Hello all. Having spent a few evenings futzing with REW and getting the basics figured out on my Mac*, I've finally got to the point of being able to take some measurements. What a great tool this is! Thank you John for the software and thank you to the expert users like Bruce and Wayne for all the support and advice.

Here's my first graph, with a few caveats. The sub used was an old 12" JBL that our home's previous owner stashed outside under the back porch to go with some outdoor speakers around the pool. It's roughed it through a good few freezing Boston winters and frankly I'm surprised it still works at all! It'll be replaced by an Epik Castle in a week or so, I hope. (Ship it! Ship it! Ship it!) Location was the usual starting point, up front between the left main and center channel.










Much appreciate any thoughts from the gurus about what this may indicate about the potential of that position -- which I'm really, really hoping I can get away with. (Don't much like the look of that null at 43Hz, though.) I've got a BFD still sitting in the box, but am not going to bother to do any EQing until the decent sub gets here. (Ship it! Ship it! Ship it!)

(* I'll be happy to write up a cheat sheet for other future Mac-using noobs, if that'd be useful? Could either put it up at the top here, or in a thread of it's own.)

Thanks.


----------



## brucek (Apr 11, 2006)

> Don't much like the look of that null at 43Hz, though


The null at 43Hz ain't that bad really, but the two peaks at 60Hz and 80Hz could use some filtering with the BFD. You'll find peaks like that will cause you to turn down the level of the bass since you hear the peaks louder than anything else. Once you filter them it allows you to turn up the wholesale level and the very low frequencies can now be heard....

brucek


----------



## atledreier (Mar 2, 2007)

Not to hijack the thread, but how do you effectively EQ a 'plateau' like Stretch has from 80-110Hz? I have a similar problem. Not defined peaks like the 60Hz one, but continuous.


----------



## brucek (Apr 11, 2006)

A couple of filters would probably do it fairly easily. Since REW allows you to "see what you get", it's very quick. Remember that it isn't important to have the result ruler flat..

brucek


----------



## atledreier (Mar 2, 2007)

I know I don't need it ruler flat. I just wanted to try it to see how I liked it. I didn't.


----------



## Sthrndream (Apr 21, 2006)

No worries about hijacking. I was wondering that myself. 

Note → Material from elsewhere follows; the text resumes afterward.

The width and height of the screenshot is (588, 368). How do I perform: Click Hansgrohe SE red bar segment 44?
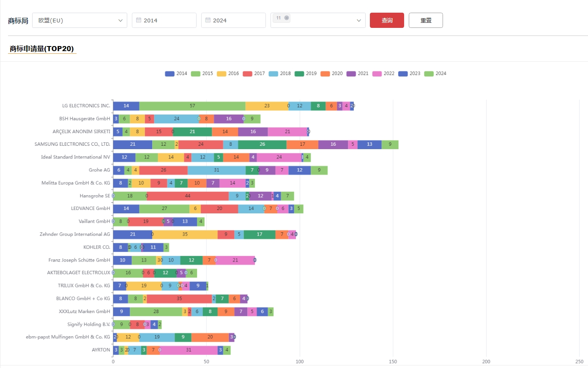(188, 196)
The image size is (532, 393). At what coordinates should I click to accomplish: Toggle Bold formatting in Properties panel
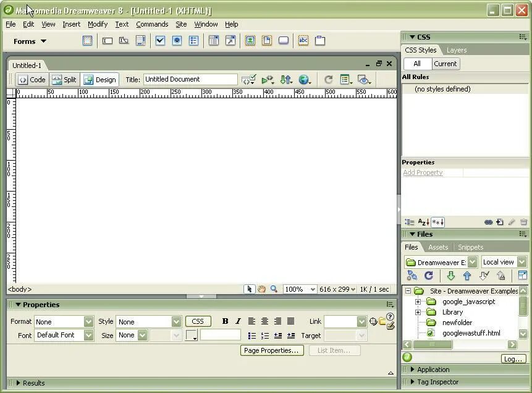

Here's my first theoretical EQ effort, taking some of Wayne's advice and lowering the target level to 73dB to try and deal with the low-40s null, which I assume is a room mode. I moved the sub around a bit, including into both corners, and didn't see any change in that area. I didn't bother filtering much above 100Hz, as I'll likely be crossing over well below that.










With a bit more time for tweaking, I reckon much the same response could be had with a couple less filters. But I gotta go earn a crust. Stupid real life.


----------



## atledreier (Mar 2, 2007)

That's one of those responses I call ruler flat.  I'd kill for a natural response like that..  Could you please post your filters as well?


----------



## Sthrndream (Apr 21, 2006)

atledreier said:


> That's one of those responses I call ruler flat.  I'd kill for a natural response like that..  Could you please post your filters as well?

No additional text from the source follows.